─── Material provided

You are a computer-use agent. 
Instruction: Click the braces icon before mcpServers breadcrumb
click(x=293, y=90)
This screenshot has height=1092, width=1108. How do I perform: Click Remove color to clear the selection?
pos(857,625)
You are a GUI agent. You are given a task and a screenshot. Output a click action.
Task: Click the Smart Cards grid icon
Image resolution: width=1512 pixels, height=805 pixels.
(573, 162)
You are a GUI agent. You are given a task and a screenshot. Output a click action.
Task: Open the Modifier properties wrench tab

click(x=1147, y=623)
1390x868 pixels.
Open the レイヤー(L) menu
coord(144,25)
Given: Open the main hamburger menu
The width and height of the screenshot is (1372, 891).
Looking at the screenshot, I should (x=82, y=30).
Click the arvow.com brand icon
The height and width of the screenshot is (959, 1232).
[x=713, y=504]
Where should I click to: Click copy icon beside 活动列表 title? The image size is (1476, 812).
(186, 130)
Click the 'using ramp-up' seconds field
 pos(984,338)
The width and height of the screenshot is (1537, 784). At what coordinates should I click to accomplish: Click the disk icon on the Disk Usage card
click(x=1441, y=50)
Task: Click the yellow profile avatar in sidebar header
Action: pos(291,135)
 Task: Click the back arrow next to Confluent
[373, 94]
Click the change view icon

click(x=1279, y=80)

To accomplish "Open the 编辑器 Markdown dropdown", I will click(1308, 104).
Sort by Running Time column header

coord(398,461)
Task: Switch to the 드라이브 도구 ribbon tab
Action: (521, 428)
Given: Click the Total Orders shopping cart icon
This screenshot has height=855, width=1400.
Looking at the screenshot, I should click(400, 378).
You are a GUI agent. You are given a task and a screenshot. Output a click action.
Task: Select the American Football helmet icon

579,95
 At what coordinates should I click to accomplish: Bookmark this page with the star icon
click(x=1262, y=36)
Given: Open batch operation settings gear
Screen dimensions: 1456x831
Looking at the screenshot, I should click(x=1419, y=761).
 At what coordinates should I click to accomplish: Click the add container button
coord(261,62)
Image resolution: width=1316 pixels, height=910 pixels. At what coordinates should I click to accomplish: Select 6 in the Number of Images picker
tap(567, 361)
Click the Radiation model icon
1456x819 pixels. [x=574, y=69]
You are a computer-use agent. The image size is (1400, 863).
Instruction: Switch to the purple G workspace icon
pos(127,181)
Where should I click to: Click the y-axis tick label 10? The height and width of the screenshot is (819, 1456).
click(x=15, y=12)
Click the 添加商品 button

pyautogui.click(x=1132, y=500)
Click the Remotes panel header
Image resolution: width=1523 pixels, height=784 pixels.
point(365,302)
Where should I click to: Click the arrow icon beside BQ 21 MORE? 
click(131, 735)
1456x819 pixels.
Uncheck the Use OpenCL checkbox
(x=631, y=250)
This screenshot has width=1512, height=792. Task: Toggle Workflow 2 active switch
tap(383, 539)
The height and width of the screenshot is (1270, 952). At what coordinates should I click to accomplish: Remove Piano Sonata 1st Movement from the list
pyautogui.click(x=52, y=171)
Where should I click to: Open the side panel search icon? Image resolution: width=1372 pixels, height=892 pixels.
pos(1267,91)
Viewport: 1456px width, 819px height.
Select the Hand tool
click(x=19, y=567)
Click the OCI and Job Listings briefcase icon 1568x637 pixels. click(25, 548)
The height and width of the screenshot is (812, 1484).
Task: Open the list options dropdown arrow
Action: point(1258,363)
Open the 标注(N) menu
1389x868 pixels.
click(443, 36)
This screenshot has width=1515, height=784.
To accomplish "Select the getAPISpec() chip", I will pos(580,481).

──────

- Problem to solve: Each record should be returned precisely as written.

- Solution to this problem:
You are a computer-use agent. 
Instruction: Click the braces icon before mcpServers breadcrumb
click(x=293, y=90)
This screenshot has height=1092, width=1108. How do I perform: Click Remove color to clear the selection?
pos(857,625)
You are a GUI agent. You are given a task and a screenshot. Output a click action.
Task: Click the Smart Cards grid icon
Image resolution: width=1512 pixels, height=805 pixels.
(573, 162)
You are a GUI agent. You are given a task and a screenshot. Output a click action.
Task: Open the Modifier properties wrench tab

click(x=1147, y=623)
1390x868 pixels.
Open the レイヤー(L) menu
coord(144,25)
Given: Open the main hamburger menu
The width and height of the screenshot is (1372, 891).
Looking at the screenshot, I should (x=82, y=30).
Click the arvow.com brand icon
The height and width of the screenshot is (959, 1232).
[x=713, y=504]
Where should I click to: Click copy icon beside 活动列表 title? The image size is (1476, 812).
(186, 130)
Click the 'using ramp-up' seconds field
 pos(984,338)
The width and height of the screenshot is (1537, 784). At what coordinates should I click to accomplish: Click the disk icon on the Disk Usage card
click(x=1441, y=50)
Task: Click the yellow profile avatar in sidebar header
Action: pos(291,135)
 Task: Click the back arrow next to Confluent
[373, 94]
Click the change view icon

click(x=1279, y=80)

To accomplish "Open the 编辑器 Markdown dropdown", I will click(1308, 104).
Sort by Running Time column header

coord(398,461)
Task: Switch to the 드라이브 도구 ribbon tab
Action: (521, 428)
Given: Click the Total Orders shopping cart icon
This screenshot has height=855, width=1400.
Looking at the screenshot, I should click(400, 378).
You are a GUI agent. You are given a task and a screenshot. Output a click action.
Task: Select the American Football helmet icon

579,95
 At what coordinates should I click to accomplish: Bookmark this page with the star icon
click(x=1262, y=36)
Given: Open batch operation settings gear
Screen dimensions: 1456x831
Looking at the screenshot, I should click(x=1419, y=761).
 At what coordinates should I click to accomplish: Click the add container button
coord(261,62)
Image resolution: width=1316 pixels, height=910 pixels. At what coordinates should I click to accomplish: Select 6 in the Number of Images picker
tap(567, 361)
Click the Radiation model icon
1456x819 pixels. [x=574, y=69]
You are a computer-use agent. The image size is (1400, 863).
Instruction: Switch to the purple G workspace icon
pos(127,181)
Where should I click to: Click the y-axis tick label 10? The height and width of the screenshot is (819, 1456).
click(x=15, y=12)
Click the 添加商品 button

pyautogui.click(x=1132, y=500)
Click the Remotes panel header
Image resolution: width=1523 pixels, height=784 pixels.
point(365,302)
Where should I click to: Click the arrow icon beside BQ 21 MORE? 
click(131, 735)
1456x819 pixels.
Uncheck the Use OpenCL checkbox
(x=631, y=250)
This screenshot has width=1512, height=792. Task: Toggle Workflow 2 active switch
tap(383, 539)
The height and width of the screenshot is (1270, 952). At what coordinates should I click to accomplish: Remove Piano Sonata 1st Movement from the list
pyautogui.click(x=52, y=171)
Where should I click to: Open the side panel search icon? Image resolution: width=1372 pixels, height=892 pixels.
pos(1267,91)
Viewport: 1456px width, 819px height.
Select the Hand tool
click(x=19, y=567)
Click the OCI and Job Listings briefcase icon 1568x637 pixels. click(25, 548)
The height and width of the screenshot is (812, 1484).
Task: Open the list options dropdown arrow
Action: point(1258,363)
Open the 标注(N) menu
1389x868 pixels.
click(443, 36)
This screenshot has width=1515, height=784.
To accomplish "Select the getAPISpec() chip", I will pos(580,481).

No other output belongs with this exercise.